**Texte du document:**
____

L'anatomie vivante
On imagine souvent le squelette comme une structure inerte, une armature figée. C'est l'inverse : l'os est l'un des tissus les plus vivants du corps. Il se construit, se détruit et se reconstruit en permanence, tout au long de la vie.
Le squelette, de face, la charpente vivante
Nos 206 os, assemblés. L'os n'est pas une machine morte : il est vivant, il se répare et se renforce là où on l'utilise bien.
Planche de Bourgery & Jacob, Traité complet de l’anatomie de l’homme (1831), domaine public.
Un tissu qui se refait sans cesse
Dans chaque os, une usine silencieuse travaille sans arrêt : elle construit la matière osseuse d'un côté, la dégrade de l'autre. L'os d'aujourd'hui n'est plus tout à fait celui d'hier.
C'est cette usine qui répare une fracture. Et c'est elle qui, sollicitée par le mouvement, renforce l'os là où il travaille.

____

**Matériel fourni:**
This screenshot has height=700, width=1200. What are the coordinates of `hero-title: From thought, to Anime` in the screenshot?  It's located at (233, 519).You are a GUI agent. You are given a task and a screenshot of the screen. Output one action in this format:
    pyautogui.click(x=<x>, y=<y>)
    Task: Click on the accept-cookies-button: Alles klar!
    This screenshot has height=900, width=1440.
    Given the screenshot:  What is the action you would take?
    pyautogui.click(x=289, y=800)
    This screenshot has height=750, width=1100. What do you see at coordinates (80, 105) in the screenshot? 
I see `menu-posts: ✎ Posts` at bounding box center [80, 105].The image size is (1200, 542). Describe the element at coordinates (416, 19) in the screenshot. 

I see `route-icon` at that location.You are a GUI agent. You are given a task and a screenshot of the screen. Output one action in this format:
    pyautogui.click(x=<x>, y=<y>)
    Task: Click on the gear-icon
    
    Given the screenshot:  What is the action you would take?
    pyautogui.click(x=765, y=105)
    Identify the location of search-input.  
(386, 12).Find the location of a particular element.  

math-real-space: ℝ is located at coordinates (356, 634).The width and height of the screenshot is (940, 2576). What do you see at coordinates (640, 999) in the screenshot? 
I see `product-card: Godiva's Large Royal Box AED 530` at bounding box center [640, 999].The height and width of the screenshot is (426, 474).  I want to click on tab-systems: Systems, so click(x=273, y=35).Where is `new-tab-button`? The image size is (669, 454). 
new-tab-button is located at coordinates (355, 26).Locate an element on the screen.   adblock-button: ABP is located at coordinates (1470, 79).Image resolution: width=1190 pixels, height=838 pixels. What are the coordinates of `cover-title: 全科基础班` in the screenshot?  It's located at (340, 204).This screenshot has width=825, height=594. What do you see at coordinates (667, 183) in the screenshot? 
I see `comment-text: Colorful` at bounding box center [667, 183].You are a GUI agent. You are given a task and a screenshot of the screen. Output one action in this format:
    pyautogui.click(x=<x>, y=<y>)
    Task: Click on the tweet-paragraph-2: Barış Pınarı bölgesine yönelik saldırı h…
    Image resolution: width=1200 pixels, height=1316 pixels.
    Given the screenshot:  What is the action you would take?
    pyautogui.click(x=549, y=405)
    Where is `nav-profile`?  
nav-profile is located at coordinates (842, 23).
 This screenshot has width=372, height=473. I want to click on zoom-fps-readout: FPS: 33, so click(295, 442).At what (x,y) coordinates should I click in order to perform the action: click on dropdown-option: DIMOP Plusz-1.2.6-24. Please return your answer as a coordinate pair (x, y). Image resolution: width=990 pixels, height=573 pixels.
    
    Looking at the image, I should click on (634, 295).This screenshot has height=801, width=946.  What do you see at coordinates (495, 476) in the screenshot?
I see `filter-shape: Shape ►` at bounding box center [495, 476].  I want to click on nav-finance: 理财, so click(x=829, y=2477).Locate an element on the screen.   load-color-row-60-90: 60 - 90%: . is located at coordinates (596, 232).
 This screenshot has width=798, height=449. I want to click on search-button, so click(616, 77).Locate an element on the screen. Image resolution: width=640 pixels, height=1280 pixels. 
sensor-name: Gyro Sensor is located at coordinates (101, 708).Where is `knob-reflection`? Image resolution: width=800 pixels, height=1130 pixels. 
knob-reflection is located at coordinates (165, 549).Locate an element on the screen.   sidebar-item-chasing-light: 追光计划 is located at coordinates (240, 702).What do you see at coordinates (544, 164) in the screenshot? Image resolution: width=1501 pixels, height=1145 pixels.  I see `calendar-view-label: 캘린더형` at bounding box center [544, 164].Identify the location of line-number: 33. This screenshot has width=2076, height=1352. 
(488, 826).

____

**Travail demandé:**
1: D'après le texte sur l'os vivant, combien d'os forment notre squelette ?
2: Poursuivez, s'il vous plaît, le texte sur l'os vivant à partir de sa dernière phrase.
Ce matériel n'a aucun rapport avec le texte sur l'os vivant.

**Réponses attendues:**
1: Notre squelette compte 206 os.

2:
Le périoste, la peau sensible de l'os
Une fine membrane enveloppe presque tout l'os, le périoste : sauf aux surfaces articulaires, là où l'os rencontre un autre os. Cette membrane est richement vascularisée et innervée : c'est elle qui nourrit l'os, c'est elle aussi qui rend la douleur si vive quand on se cogne le tibia. Le périoste est encore l'atelier de la croissance en épaisseur : c'est depuis sa couche interne que l'os s'épaissit et se renforce. La sensation que vous avez perçue en tapotant le tibia, c'était lui.
Un autre regard
On apprend souvent le squelette comme une planche anatomique : des pièces numérotées, une mécanique de leviers. Utile pour nommer. Trompeur pour danser.
Car l'os n'est pas une machine morte qu'on déplace. C'est un organe qui répond à ce qu'on lui demande.
Il se construit par la charge. Un appui juste, un poids bien reçu : il se renforce là où il travaille.
La qualité du geste dessine ainsi la matière même du corps. Le danseur ne fait pas que bouger son squelette, il le fabrique, appui après appui.
Sentir sa charpente, ce n'est pas apprendre une carte. C'est reconnaître que ce qui nous porte est vivant, et qu'il garde la trace du mouvement juste. L'os bien employé dure toute une vie de danse.
Les pionniers
Irmgard Bartenieff a montré que le corps se pense en connexions : l'os n'est jamais isolé, il transmet la charge de segment en segment.
Ce qui est relié
La charpente ne se lit jamais seule : elle est ce sur quoi tout le reste s'organise.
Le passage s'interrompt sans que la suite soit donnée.